Wednesday, 27 March 2013

Mirrors vs. automatic backups

There was an incident recently, which involved a near-loss of some important git repository. The incident involved the distributed system of multiple servers, one being the designated master and multiple slaves. Slaves pulled data automatically, and that was apparently done quite often. You guess what happens next, the master copy got corrupt, and before anyone knows all the slaves pull the corrupt copy.

In the follow up (here) they state that they have a backup system in place which is principially different from a RAID 1. That is obviously not so.

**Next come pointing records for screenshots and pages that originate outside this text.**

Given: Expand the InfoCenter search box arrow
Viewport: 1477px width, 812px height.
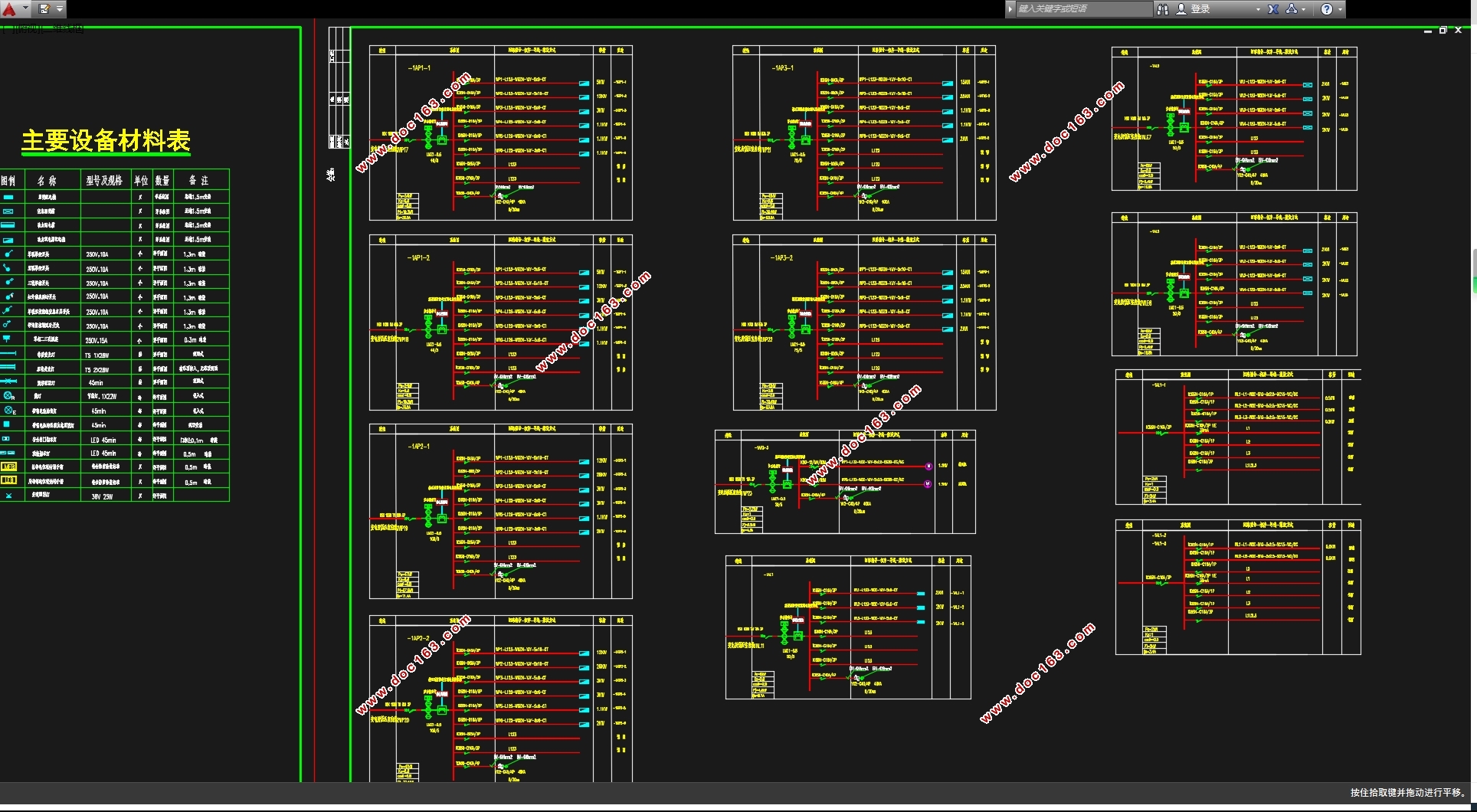Looking at the screenshot, I should (1010, 9).
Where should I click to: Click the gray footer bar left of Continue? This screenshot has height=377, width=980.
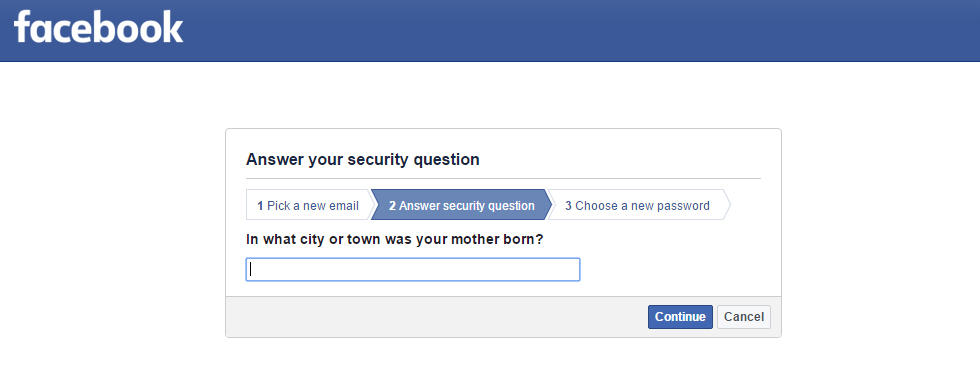pyautogui.click(x=437, y=317)
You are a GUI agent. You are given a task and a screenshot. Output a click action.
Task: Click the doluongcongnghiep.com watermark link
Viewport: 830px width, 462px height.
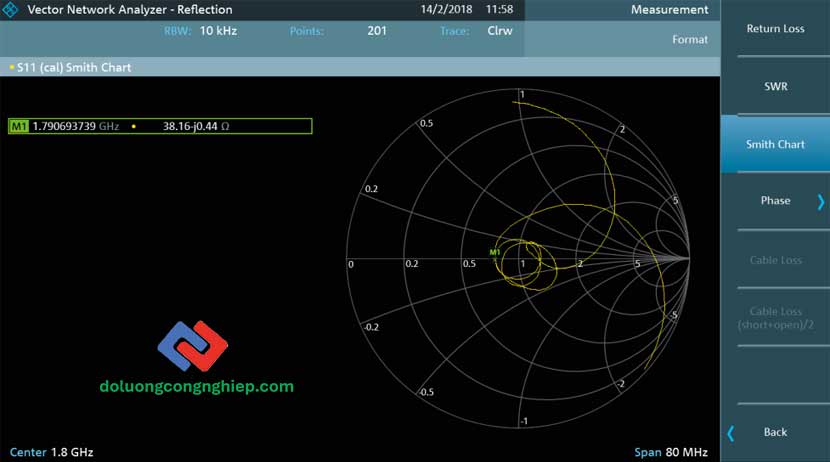pyautogui.click(x=197, y=386)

Any system with automatic replication is subject to the following failure mode - the master copy is damaged, and the damage is then automatically replicated to slaves (mirrors). The automatic replication systems are designed around the assumption that all the master failures are fail-stop - the master either fails mechanically and ceases to perform completely, or the master can detect any and all cases of corruption in it and sutdown itself. The "grey area" cases when the data is damaged but the master still works and pushes out that damaged data are not accounted for.

In most of these systems (except an exterme case of fully duplicate hardware) there is a time window when the synchronization can still be aborted if the corruption is detetcted in time. In a hardware RAID 1 with rotational hard drives this window is like 10..50 milliseconds long. In a weekly backup system, the average time window is half a week. Version-retention systems (which retain multiple previous versions of data) have longer window of opportunity for recovery. However, infinite window of opportunity requires an infinite storage space.

This is why manual backups should still be considered a valuable addition to autmatic strategies. You look at the system and it seems good enough, so you make a copy of it somewhere out of automatics' reach. Might come in handy one day.